### PROVIDED MATERIAL

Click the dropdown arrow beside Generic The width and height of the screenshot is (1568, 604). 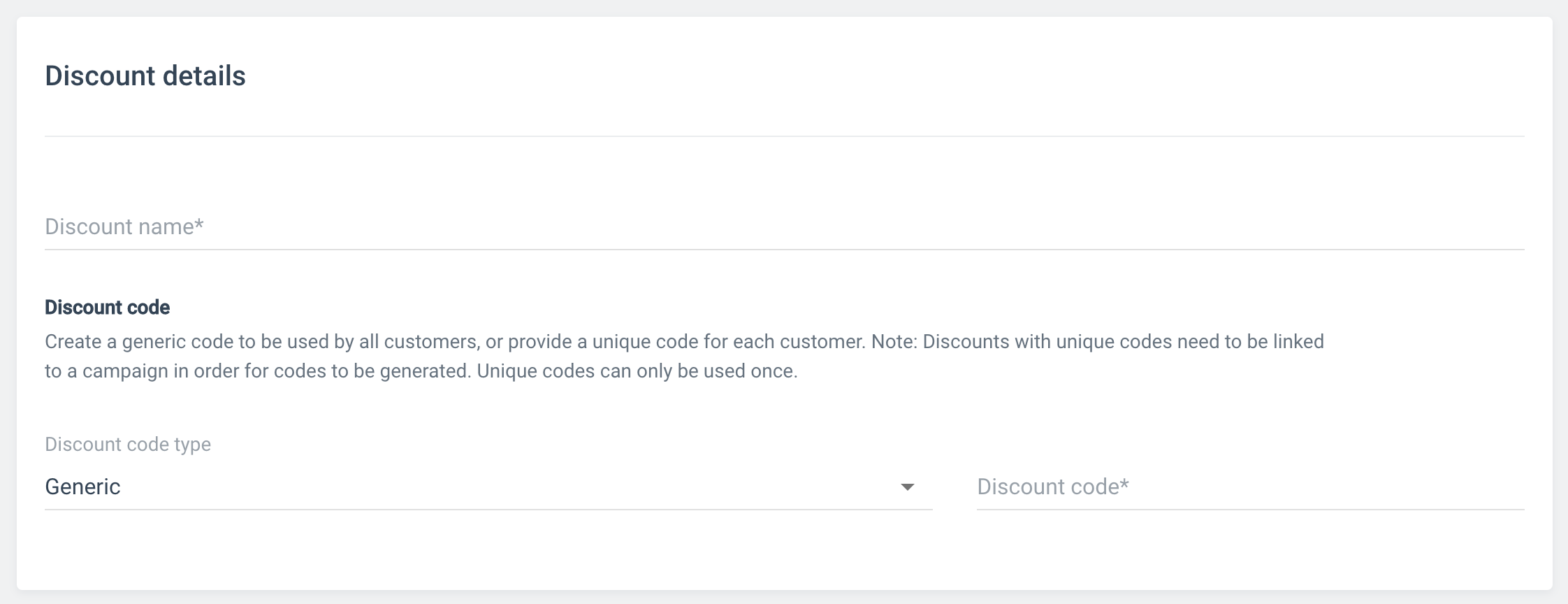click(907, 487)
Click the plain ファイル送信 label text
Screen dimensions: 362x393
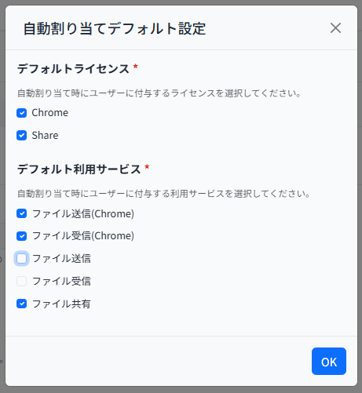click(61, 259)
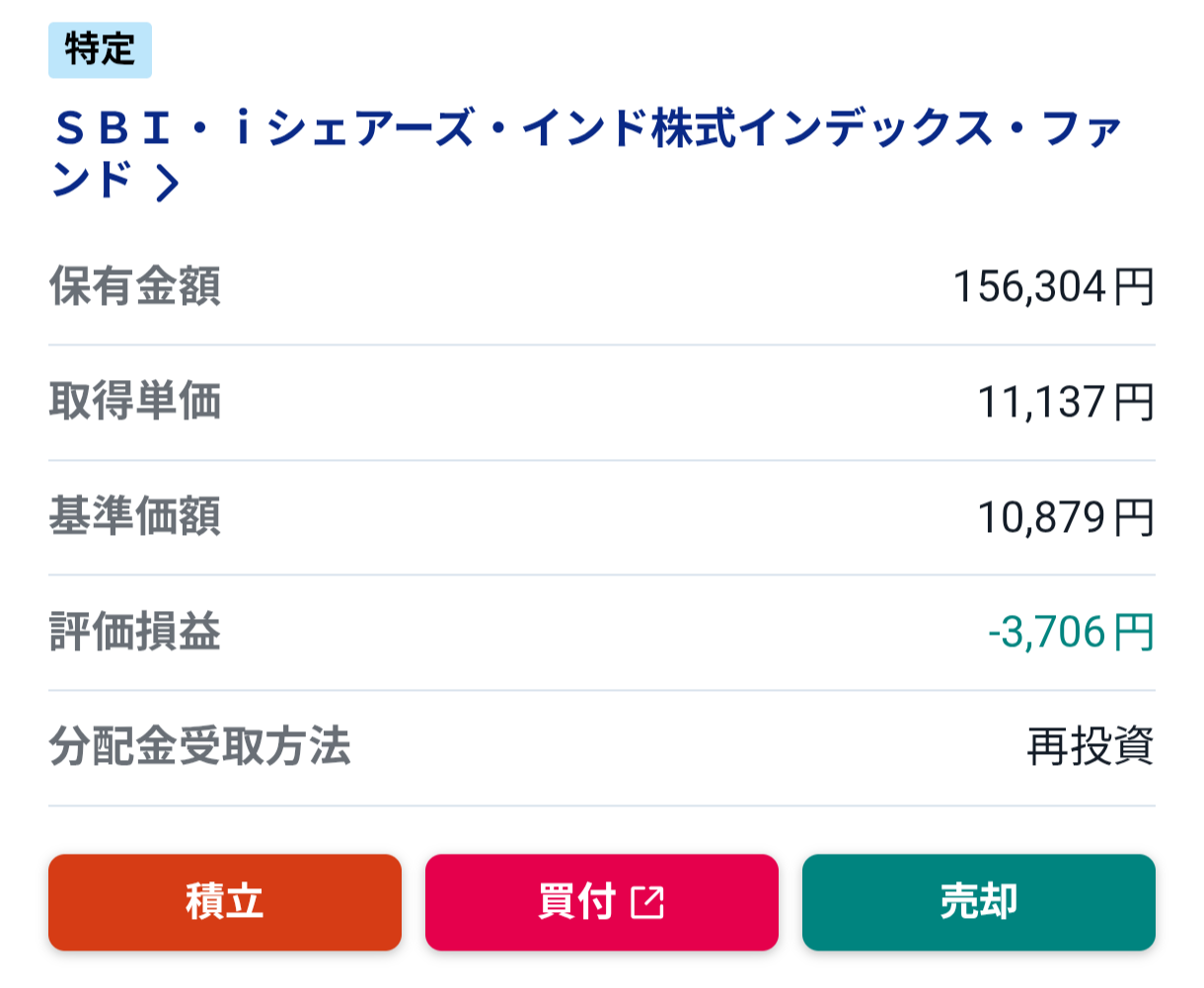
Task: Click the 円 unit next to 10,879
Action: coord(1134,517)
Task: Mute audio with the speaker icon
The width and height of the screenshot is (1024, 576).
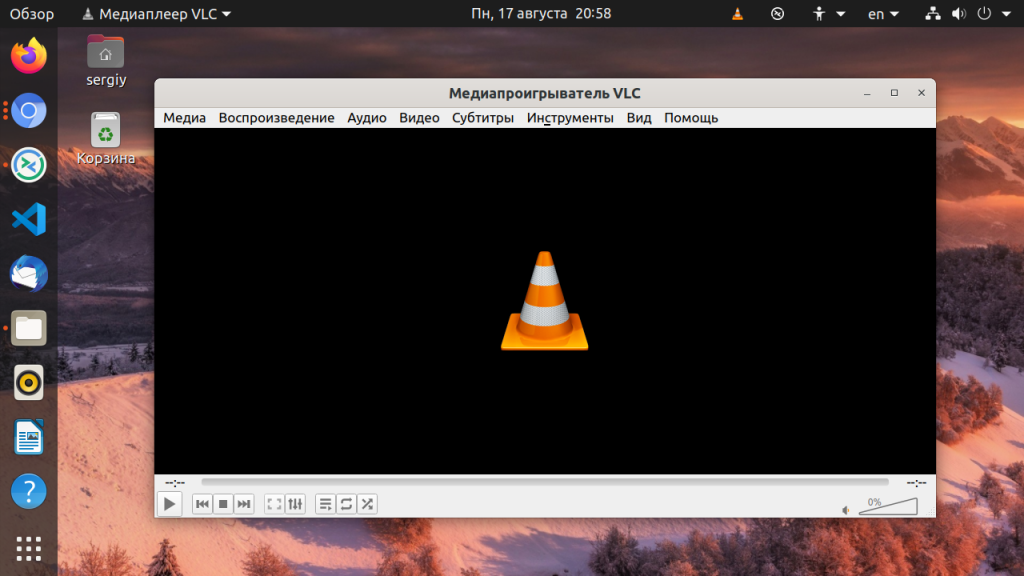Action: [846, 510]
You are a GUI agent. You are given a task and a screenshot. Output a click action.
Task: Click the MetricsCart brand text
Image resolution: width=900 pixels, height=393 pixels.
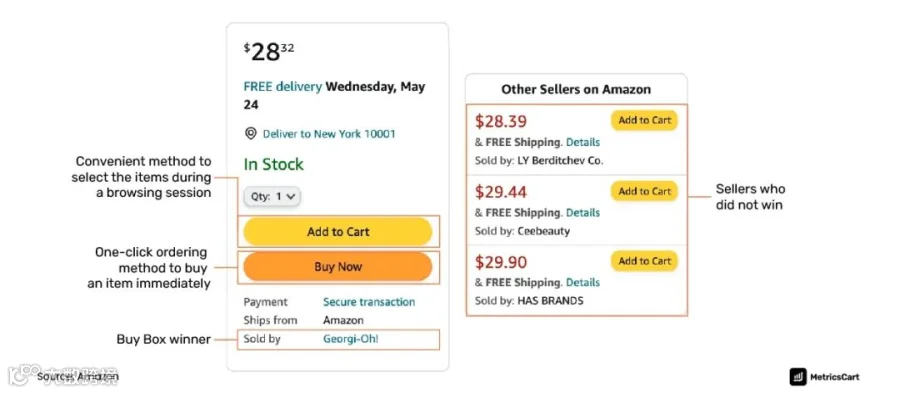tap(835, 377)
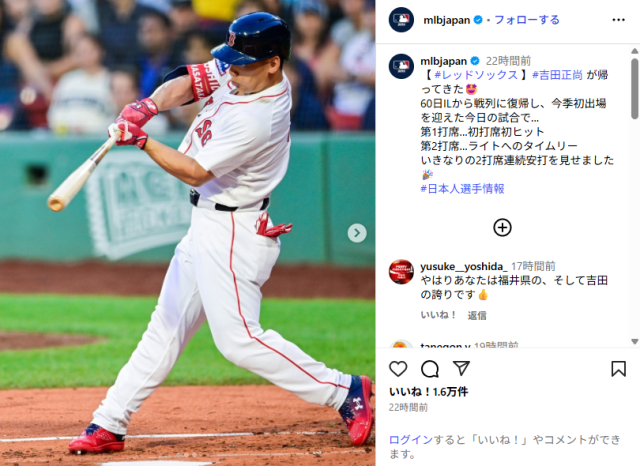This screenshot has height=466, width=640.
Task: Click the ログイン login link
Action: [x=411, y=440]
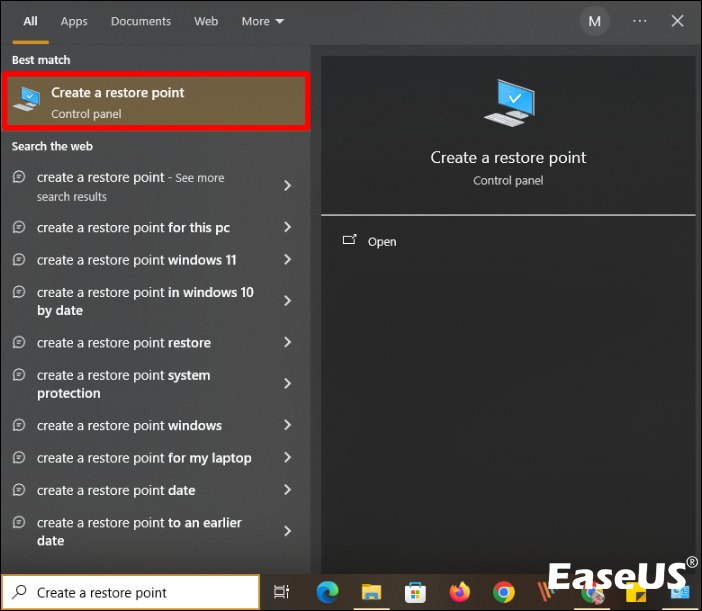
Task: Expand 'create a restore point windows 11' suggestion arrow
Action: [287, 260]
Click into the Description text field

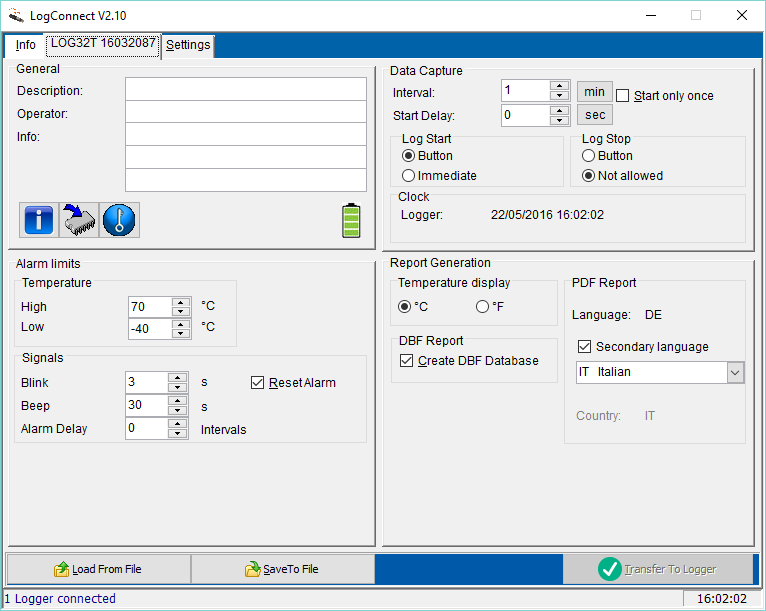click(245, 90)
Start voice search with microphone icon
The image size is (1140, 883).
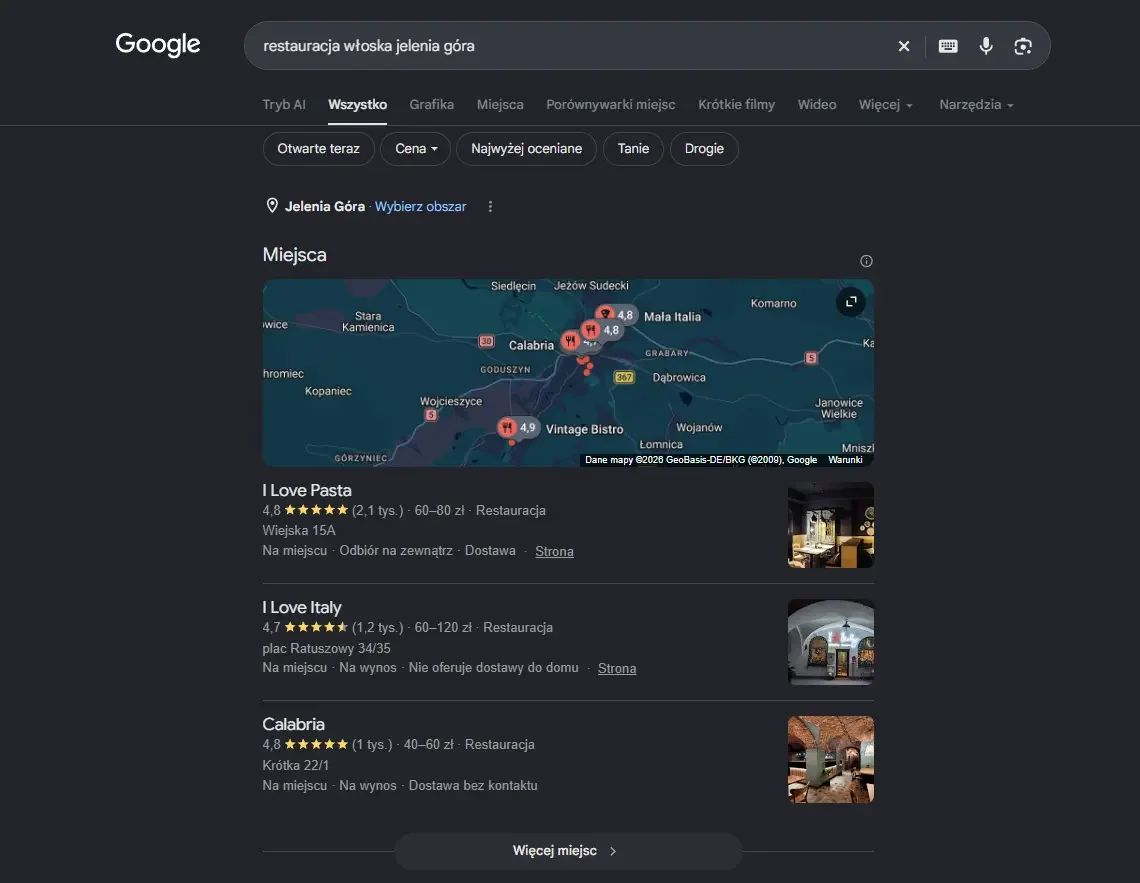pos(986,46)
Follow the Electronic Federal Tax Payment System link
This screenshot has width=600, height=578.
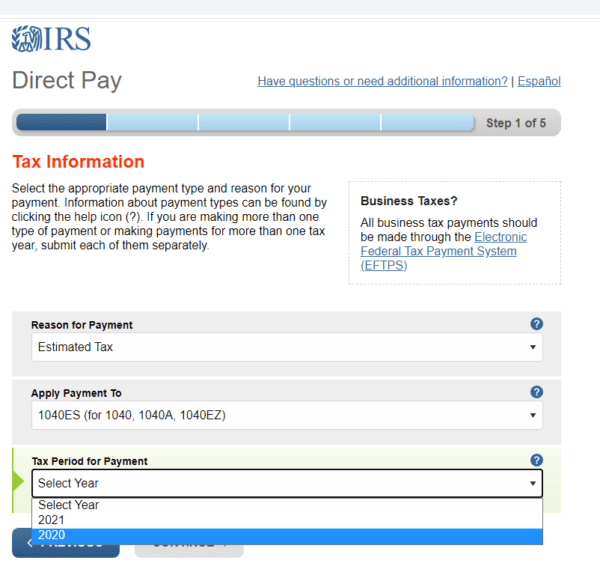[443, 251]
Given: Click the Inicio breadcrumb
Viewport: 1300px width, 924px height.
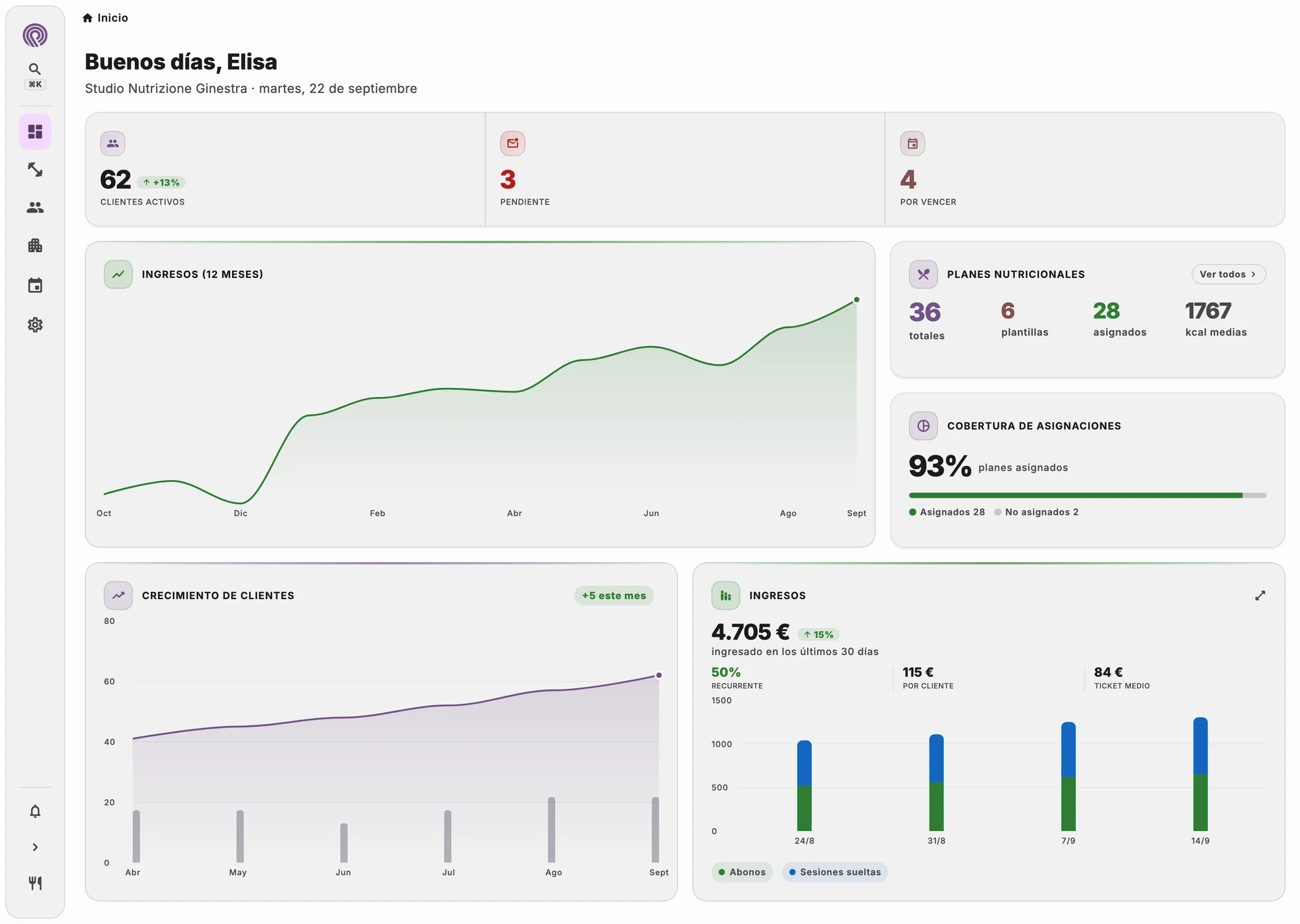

### WHAT YOU WILL DO
A word-for-word copy of the lines from the one containing "Image resolution: width=900" through the last line of the records is what is wanted, without pictures and without any other line.

### YOUR RESPONSE
Image resolution: width=900 pixels, height=393 pixels.
tap(835, 377)
This screenshot has height=466, width=640.
Task: Click the ログイン login link
Action: [x=411, y=440]
Task: Expand 'create a restore point windows 11' suggestion arrow
Action: [287, 260]
Click into the Description text field

click(245, 90)
Start voice search with microphone icon
The image size is (1140, 883).
pos(986,46)
Follow the Electronic Federal Tax Payment System link
This screenshot has width=600, height=578.
[443, 251]
Given: Click the Inicio breadcrumb
Viewport: 1300px width, 924px height.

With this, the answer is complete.